What you have to do: Return every line from the one with "You are a computer-use agent. The image" through the one with "Open the green", inclusive, exactly as it appears below.
* * * * *
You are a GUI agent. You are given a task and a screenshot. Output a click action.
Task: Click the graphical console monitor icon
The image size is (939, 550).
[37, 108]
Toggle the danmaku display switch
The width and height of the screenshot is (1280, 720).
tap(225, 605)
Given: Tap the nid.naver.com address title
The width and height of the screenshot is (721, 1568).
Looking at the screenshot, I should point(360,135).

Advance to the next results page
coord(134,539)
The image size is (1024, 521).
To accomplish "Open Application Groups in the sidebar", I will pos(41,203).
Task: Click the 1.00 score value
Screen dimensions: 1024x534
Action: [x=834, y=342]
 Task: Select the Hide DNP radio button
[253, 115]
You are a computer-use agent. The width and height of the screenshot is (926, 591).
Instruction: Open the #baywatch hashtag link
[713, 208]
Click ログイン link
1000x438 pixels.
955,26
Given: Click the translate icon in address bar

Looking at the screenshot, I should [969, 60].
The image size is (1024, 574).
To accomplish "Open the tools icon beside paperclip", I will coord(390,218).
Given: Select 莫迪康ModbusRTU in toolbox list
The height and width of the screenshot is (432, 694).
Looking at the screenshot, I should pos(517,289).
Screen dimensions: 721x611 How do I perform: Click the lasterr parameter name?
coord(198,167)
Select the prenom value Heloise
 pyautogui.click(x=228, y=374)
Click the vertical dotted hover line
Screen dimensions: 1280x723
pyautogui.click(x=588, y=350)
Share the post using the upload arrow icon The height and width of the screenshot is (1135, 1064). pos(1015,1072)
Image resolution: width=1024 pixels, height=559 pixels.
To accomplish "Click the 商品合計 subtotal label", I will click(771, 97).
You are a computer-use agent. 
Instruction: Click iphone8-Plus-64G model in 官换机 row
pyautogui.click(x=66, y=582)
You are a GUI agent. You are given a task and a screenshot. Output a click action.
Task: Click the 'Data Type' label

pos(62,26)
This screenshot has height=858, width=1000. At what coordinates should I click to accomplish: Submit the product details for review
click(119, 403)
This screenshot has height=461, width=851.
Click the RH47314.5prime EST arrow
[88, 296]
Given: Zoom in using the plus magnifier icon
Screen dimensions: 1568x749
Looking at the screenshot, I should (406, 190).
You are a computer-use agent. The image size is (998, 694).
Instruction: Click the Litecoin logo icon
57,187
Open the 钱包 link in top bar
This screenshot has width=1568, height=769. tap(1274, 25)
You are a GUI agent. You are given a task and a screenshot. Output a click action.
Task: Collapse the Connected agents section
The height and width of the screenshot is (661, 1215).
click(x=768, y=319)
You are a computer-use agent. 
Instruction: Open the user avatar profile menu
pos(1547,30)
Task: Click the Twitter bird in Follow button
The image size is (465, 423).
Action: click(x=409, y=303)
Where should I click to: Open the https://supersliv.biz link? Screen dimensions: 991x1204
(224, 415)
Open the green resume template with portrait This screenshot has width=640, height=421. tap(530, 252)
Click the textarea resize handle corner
* * * * *
Result:
You are a computer-use agent. The image size is (998, 694).
Instruction: Click the Litecoin logo icon
57,187
Open the 钱包 link in top bar
This screenshot has width=1568, height=769. tap(1274, 25)
You are a GUI agent. You are given a task and a screenshot. Output a click action.
Task: Collapse the Connected agents section
The height and width of the screenshot is (661, 1215).
click(x=768, y=319)
You are a computer-use agent. 
Instruction: Open the user avatar profile menu
pos(1547,30)
Task: Click the Twitter bird in Follow button
The image size is (465, 423).
Action: click(x=409, y=303)
Where should I click to: Open the https://supersliv.biz link? Screen dimensions: 991x1204
(224, 415)
Open the green resume template with portrait This screenshot has width=640, height=421. tap(530, 252)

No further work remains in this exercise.